How then to explain this sudden tension between Russia and Israel? First, the launching of the anti-aircraft missiles is a clear sign of renewed confidence by the Syrian regime. (The missiles were apparently ancient SA-5s, not the far more sophisticated air defence system that Russia has installed in Syria to protect its own installations.)

Since the retaking of Aleppo in December, Bashar Al Assad seems to believe he is a victorious warrior statesman. Of course, it was Russia and Iran and its allied militias including Hizbollah that provided the air power and the foot soldiers to turn the tide of battle. Without them, the Al Assad family might already be in exile.

The second trend is that Iran, far from packing its bags and leaving Syria, seems to be settling in for the long haul. In recompense for the money and blood it has spent in the war, it wants a port on the Mediterranean, reviving memories of an imperial power play dating back to the ancient empire.

Of even greater concern to the Israelis is their fear that Hizbollah will be allowed to open a second front along the occupied Golan Heights, Syrian territory seized by Israel in 1967. This would turn Israel’s border with Syria, which the Assad family has kept quiet for more than three decades, into a war zone.

The decline in war fighting in Syria has changed the Israeli calculus. Hitherto Israel has been happy to watch Hizbollah losing men and credibility at home and in the wider Muslim world for engaging in an inter-Arab war rather than directing its firepower at Israel.

It is true that its halo is tarnished, but the result of the war may end up raising Hizbollah’s profile as the one force able to inflict damage on Israel.

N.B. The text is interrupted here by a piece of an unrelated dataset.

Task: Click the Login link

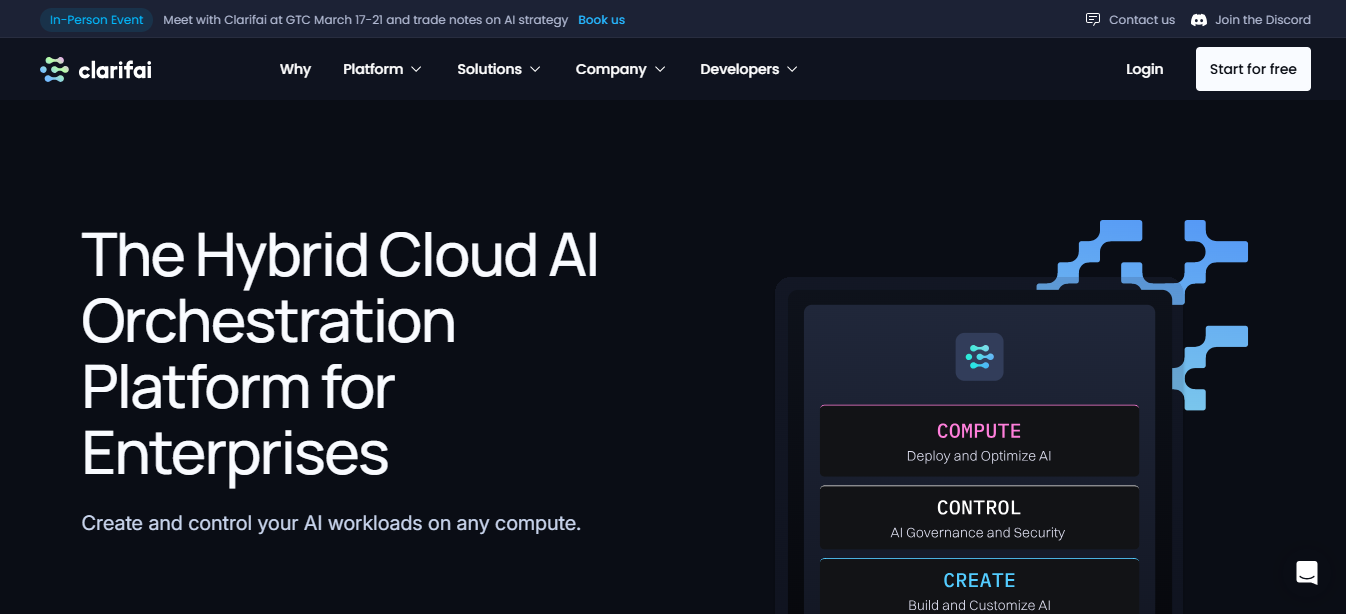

These Israeli fears have led the defence minister, Avigdor Lieberman, to threaten to wipe out any Syria anti-aircraft battery that fires on intruding Israeli bombers. The same concerns are shared by Washington, which had made it clear that it sees the basis of a Syrian peace deal as the departure of Iran and its proxies from Syria. In the words of Nikki Haley, the United States ambassador to the United Nations, “We've got to make sure that, as we move forward, we're securing the borders for our allies as well.”

All this adds up to a diplomatic conundrum for Russia as it attempts to secure a permanent ceasefire in Syria. Neither Moscow, nor the Al Assad regime, has any interest in allowing Hizbollah to establish itself on the Golan border, not least because Iran’s tried and tested practice of manipulating its proxy militias will get in the way of the Russian policy of strengthening the Syrian state and its army, both of which came close to collapse.

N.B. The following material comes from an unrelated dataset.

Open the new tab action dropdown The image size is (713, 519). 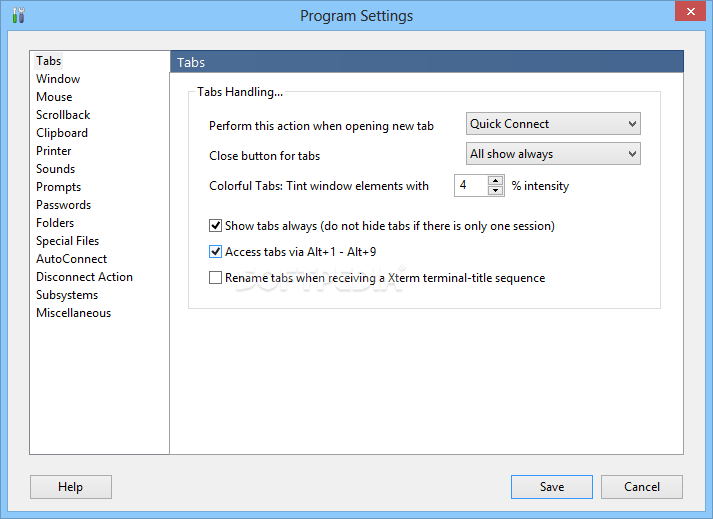click(553, 124)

But the Syrian regime, which has been dependent on Iran for money and oil as well as fighting men, is in no position to say no to Iranian demands. Nor can the Russians. Their profile in the Middle East may have risen to new heights as a result of US disinterest, but they know full well that they do not have the money or military capacity to take sole responsibility for remaking the region.

Russia is committed to Israeli security but the word coming out of Moscow is that Israeli concerns will not prevent the formation of a “united antiterrorism front” against ISIL, which still has its headquarters in the city of Raqqa, in north-east Syria. Such a “united front” would inevitably include Iran and the Shia Muslim militias it has assembled from Iraq and Afghanistan.

Moscow likes to accuse the Americans of hypocrisy in its concern over Iranian influence in Syria. Commentators point to the battle to drive out ISIL from the Iraqi city of Mosul, where the US military and air power are in open alliance with Iran and its militias.

Why is it right, they ask, for America to use Iran to crush ISIL in Iraq and wrong for Russia to do the same in Syria? Part of the answer is that America, for all its sins, is not propping up an unrepresentative, murderous government guilty of huge war crimes, while Russia is doing exactly that.

How Russia intends to resolve the issue of Iran in Syria is not yet known. What is clear is that Russia is feeling pressure over its alliance with Iran, and is not inclined to give in. In the words of the Russian commentator Dmitry Trenin, director of the Carnegie Moscow Centre, “it is totally unrealistic to hope that Russia will throw Iran under the bus for the sake of a rapprochement with the Trump administration or even better ties with Israel”.